Brasília (DF) – Uma nova frente de combate à desinformação foi aberta em Brasília nesta quarta-feira (26). O TSE e o Google oficializaram a utilização da ferramenta Detecção por Semelhanças — batizada de Likeness ID — voltada especificamente para que candidatos das eleições de 2026 consigam rastrear conteúdos sintéticos que reproduzam, de forma não autorizada, sua imagem e voz através de inteligência artificial.
O funcionamento da tecnologia exige que o postulante ao cargo eletivo possua um perfil no YouTube e realize um cadastro detalhado no YouTube Studio. O processo de autenticação é rigoroso: o interessado deve submeter um documento oficial de identidade, além de registrar uma sequência de fotos e um vídeo em estilo selfie. Após essa etapa de verificação, que pode durar até 48 horas, o sistema passa a monitorar a plataforma em busca de vídeos que correspondam ao padrão facial registrado.

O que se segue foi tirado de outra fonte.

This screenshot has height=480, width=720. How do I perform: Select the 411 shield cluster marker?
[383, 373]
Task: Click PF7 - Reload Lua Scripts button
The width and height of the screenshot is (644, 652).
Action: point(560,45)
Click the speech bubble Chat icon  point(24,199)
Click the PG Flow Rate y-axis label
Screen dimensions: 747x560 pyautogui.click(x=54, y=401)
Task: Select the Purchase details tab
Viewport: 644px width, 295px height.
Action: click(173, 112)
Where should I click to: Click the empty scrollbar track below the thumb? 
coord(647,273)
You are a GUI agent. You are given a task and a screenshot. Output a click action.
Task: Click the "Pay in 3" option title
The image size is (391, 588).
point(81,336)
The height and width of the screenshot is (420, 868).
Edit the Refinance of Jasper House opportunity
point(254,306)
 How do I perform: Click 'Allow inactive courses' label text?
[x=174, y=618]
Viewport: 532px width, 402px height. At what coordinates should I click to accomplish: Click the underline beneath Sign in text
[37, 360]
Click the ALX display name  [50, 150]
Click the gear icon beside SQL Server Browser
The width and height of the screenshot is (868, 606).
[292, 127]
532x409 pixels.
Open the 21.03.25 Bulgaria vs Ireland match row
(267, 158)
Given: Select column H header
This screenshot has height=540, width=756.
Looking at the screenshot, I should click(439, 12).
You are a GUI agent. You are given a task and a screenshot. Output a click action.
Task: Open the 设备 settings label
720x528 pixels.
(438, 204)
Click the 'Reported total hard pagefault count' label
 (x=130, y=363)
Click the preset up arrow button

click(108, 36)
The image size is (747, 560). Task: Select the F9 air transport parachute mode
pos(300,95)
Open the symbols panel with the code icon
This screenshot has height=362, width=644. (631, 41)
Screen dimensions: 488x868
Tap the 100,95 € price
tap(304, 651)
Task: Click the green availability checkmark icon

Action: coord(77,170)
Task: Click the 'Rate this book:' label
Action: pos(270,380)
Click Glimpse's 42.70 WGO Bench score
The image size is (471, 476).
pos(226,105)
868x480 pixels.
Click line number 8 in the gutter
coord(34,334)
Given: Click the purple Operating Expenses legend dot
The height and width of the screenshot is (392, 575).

O presidente do TSE, ministro Kassio Nunes Marques, defende que a tecnologia serve como um reforço necessário à integridade do pleito. Para o magistrado, o uso indevido de IA generativa traz danos reais ao debate público e à honra dos envolvidos. Ele pondera, contudo, que o mecanismo não substitui a fiscalização tradicional da Justiça Eleitoral nem a análise humana, atuando como um braço de apoio tecnológico para que o candidato possa identificar e reportar irregularidades com agilidade.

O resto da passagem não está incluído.